-- BEGIN --

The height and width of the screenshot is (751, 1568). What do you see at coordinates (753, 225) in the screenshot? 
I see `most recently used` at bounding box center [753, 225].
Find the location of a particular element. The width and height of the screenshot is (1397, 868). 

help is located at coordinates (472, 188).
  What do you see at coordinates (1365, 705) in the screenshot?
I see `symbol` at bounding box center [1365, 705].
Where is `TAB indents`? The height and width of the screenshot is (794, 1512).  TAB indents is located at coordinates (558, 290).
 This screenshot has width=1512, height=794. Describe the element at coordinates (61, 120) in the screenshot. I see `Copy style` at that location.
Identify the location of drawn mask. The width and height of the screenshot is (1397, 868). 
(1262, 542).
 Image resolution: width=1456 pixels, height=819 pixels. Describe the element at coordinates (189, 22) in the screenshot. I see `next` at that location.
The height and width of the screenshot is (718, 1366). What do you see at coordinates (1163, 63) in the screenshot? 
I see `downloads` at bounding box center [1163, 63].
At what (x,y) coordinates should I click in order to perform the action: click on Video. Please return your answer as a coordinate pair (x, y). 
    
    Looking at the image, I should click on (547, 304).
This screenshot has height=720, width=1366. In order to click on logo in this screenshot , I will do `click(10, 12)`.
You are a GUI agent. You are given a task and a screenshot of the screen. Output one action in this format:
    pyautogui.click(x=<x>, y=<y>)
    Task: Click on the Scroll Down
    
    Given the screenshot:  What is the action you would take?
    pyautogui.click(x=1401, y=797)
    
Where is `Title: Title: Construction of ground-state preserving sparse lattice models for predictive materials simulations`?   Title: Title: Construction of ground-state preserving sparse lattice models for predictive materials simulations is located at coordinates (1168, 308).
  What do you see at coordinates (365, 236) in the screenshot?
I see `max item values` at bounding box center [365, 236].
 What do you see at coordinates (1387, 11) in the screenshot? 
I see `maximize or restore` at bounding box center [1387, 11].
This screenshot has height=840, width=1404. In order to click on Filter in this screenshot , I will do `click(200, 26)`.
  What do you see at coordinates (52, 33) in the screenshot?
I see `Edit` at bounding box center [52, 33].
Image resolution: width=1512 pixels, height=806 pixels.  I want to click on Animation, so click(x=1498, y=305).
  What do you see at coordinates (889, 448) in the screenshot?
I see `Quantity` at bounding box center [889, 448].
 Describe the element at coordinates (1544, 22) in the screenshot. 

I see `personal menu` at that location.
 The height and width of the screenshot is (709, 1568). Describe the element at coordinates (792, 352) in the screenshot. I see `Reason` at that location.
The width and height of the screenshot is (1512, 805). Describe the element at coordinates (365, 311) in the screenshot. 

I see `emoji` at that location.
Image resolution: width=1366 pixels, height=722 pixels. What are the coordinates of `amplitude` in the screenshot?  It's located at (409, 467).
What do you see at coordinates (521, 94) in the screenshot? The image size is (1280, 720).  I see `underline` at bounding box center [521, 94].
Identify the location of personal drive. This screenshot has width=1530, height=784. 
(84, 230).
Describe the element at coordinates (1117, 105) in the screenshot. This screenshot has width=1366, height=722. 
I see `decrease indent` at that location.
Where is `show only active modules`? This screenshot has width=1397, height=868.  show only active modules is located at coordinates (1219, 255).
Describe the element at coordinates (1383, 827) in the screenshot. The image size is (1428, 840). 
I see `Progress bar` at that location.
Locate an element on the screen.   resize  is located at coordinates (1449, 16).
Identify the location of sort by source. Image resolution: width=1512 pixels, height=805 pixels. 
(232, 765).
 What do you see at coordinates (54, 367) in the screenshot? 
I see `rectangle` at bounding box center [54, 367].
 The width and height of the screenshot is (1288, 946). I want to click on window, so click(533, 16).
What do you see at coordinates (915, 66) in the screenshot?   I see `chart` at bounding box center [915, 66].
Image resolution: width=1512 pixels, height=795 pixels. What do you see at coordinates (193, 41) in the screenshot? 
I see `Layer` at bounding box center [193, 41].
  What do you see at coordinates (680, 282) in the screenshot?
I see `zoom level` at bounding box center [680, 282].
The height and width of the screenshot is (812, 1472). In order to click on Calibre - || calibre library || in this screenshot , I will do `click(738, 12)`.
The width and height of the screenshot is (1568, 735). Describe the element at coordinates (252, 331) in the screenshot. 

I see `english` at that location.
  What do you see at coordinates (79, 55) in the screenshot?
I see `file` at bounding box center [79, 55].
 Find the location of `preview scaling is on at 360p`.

-- END --

Reproduce the listing verbatim from the line containing "Image resolution: width=1512 pixels, height=795" through the line containing "What do you see at coordinates (680, 282)", both lines included.

Image resolution: width=1512 pixels, height=795 pixels. What do you see at coordinates (193, 41) in the screenshot? 
I see `Layer` at bounding box center [193, 41].
  What do you see at coordinates (680, 282) in the screenshot?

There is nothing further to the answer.